Officials at Pelican Bay, in Northern California, claim that those incarcerated in the Security Housing Unit are “the worst of the worst.” Yet often it is the most vulnerable, especially the mentally ill, not the most violent, who end up in indefinite isolation. Placement is haphazard and arbitrary; it focuses on those perceived as troublemakers or simply disliked by correctional officers and, most of all, alleged gang members. Often, the decisions are not based on evidence. And before the inmates are released from the barbarity of 22-hour-a-day isolation into normal prison conditions (themselves shameful) they are often expected to “debrief,” or spill the beans on other gang members.
The moral queasiness that we must feel about this method of extracting information from those in our clutches has all but disappeared these days, thanks to the national shame of “enhanced interrogation techniques” at Guantánamo. Those in isolation can get out by naming names, but if they do so they will likely be killed when returned to a normal facility. To “debrief” is to be targeted for death by gang members, so the prisoners are moved to “protective custody” — that is, another form of solitary confinement.

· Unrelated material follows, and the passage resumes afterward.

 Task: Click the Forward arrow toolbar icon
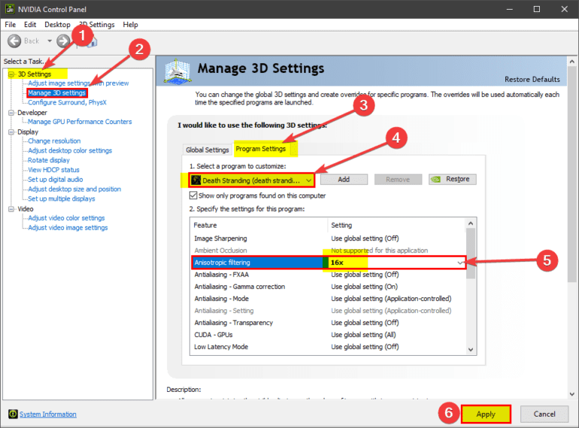pyautogui.click(x=62, y=41)
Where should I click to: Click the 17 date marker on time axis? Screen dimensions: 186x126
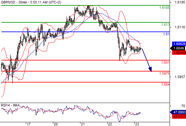coord(29,124)
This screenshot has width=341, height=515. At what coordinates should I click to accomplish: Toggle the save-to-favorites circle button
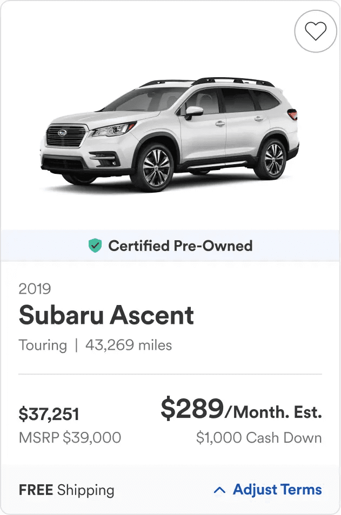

Hunger strikes are the only weapon these prisoners have left. Legal avenues are closed. Communication with the outside world, even with family members, is so restricted as to be meaningless. Possessions — paper and pencil, reading matter, photos of family members, even hand-drawn pictures — are removed. (They could contain coded messages between gang members, we are told, or their loss may persuade the inmates to snitch when every other deprivation has failed.)
The poverty of our criminological theorizing is reflected in the official response to the hunger strike. Now refusing to eat is regarded as a threat, too. Authorities are considering force-feeding. It is likely it will be carried out — as it has been, and possibly still continues to be — at Guantánamo (in possible violation of international law) and in an evil caricature of medical care.
In the summer of 1996, I visited two “special management units” at the Arizona State Prison Complex in Florence. A warden boasted that one of the units was the model for Pelican Bay. He led me down the corridors on impeccably clean floors. There was no paint on the concrete walls. Although the corridors had skylights, the cells had no windows. Nothing inside could be moved or removed. The cells contained only a poured concrete bed, a stainless steel mirror, a sink and a toilet. Inmates had no human contact, except when handcuffed or chained to leave their cells or during the often brutal cell extractions. A small place for exercise, called the “dog pen,” with cement floors and walls, so high they could see nothing but the sky, provided the only access to fresh air.
Later, an inmate wrote to me, confessing to a shame made palpable and real: “If they only touch you when you’re at the end of a chain, then they can’t see you as anything but a dog. Now I can’t see my face in the mirror. I’ve lost my skin. I can’t feel my mind.”
Do we find our ethics by forcing prisoners to live in what Judge Henderson described as the setting of “senseless suffering” and “wretched misery”? Maybe our reaction to hunger strikes should involve some self-reflection. Not allowing inmates to choose death as an escape from a murderous fate or as a protest against continued degradation depends, as we will see when doctors come to make their judgment calls, on the skilled manipulation of techniques that are indistinguishable from torture. Maybe one way to react to prisoners whose only reaction to bestial treatment is to starve themselves to death might be to do the unthinkable — to treat them like human beings.
Colin Dayan, a professor of English at Vanderbilt University, is the author of “The Law Is a White Dog: How Legal Rituals Make and Unmake Persons.”